* What this task involves: Return the lines from the one containing "Switch to the Admin1 tab" to the end of the material, both end lines included, exactly and with nothing else.

* Provided records:

^^^^^^^^^^^^^^^^

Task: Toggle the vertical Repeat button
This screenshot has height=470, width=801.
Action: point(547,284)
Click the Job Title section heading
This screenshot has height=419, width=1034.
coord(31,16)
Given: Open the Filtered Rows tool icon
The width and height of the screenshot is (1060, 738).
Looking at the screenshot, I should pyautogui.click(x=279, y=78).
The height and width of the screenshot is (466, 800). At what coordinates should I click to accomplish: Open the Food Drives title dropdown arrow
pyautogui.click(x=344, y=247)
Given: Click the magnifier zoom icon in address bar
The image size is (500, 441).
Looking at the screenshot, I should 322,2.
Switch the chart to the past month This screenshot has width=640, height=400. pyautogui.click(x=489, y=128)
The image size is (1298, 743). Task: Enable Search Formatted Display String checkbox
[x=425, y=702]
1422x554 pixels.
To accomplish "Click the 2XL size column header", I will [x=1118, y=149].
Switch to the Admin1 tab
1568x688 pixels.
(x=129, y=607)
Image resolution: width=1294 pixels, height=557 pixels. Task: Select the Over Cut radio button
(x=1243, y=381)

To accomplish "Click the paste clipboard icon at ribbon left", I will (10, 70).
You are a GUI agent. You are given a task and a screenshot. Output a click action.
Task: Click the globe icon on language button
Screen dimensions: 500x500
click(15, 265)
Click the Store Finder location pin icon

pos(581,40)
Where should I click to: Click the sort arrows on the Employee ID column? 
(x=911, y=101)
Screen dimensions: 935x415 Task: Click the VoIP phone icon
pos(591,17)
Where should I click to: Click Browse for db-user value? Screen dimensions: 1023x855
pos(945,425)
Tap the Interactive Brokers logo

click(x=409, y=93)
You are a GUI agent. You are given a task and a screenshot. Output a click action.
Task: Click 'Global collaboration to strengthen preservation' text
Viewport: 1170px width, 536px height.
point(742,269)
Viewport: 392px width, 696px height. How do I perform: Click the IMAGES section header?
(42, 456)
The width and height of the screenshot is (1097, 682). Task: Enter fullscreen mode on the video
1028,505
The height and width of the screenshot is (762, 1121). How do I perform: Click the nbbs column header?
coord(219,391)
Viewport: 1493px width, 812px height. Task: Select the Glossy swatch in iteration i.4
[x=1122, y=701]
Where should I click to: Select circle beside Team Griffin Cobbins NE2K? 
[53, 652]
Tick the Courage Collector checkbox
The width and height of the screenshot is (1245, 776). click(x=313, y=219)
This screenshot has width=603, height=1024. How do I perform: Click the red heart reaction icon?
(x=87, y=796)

^^^^^^^^^^^^^^^^

* Written response:
Switch to the Admin1 tab
1568x688 pixels.
(x=129, y=607)
Image resolution: width=1294 pixels, height=557 pixels. Task: Select the Over Cut radio button
(x=1243, y=381)

To accomplish "Click the paste clipboard icon at ribbon left", I will (10, 70).
You are a GUI agent. You are given a task and a screenshot. Output a click action.
Task: Click the globe icon on language button
Screen dimensions: 500x500
click(15, 265)
Click the Store Finder location pin icon

pos(581,40)
Where should I click to: Click the sort arrows on the Employee ID column? 
(x=911, y=101)
Screen dimensions: 935x415 Task: Click the VoIP phone icon
pos(591,17)
Where should I click to: Click Browse for db-user value? Screen dimensions: 1023x855
pos(945,425)
Tap the Interactive Brokers logo

click(x=409, y=93)
You are a GUI agent. You are given a task and a screenshot. Output a click action.
Task: Click 'Global collaboration to strengthen preservation' text
Viewport: 1170px width, 536px height.
point(742,269)
Viewport: 392px width, 696px height. How do I perform: Click the IMAGES section header?
(42, 456)
The width and height of the screenshot is (1097, 682). Task: Enter fullscreen mode on the video
1028,505
The height and width of the screenshot is (762, 1121). How do I perform: Click the nbbs column header?
coord(219,391)
Viewport: 1493px width, 812px height. Task: Select the Glossy swatch in iteration i.4
[x=1122, y=701]
Where should I click to: Select circle beside Team Griffin Cobbins NE2K? 
[53, 652]
Tick the Courage Collector checkbox
The width and height of the screenshot is (1245, 776). click(x=313, y=219)
This screenshot has width=603, height=1024. How do I perform: Click the red heart reaction icon?
(x=87, y=796)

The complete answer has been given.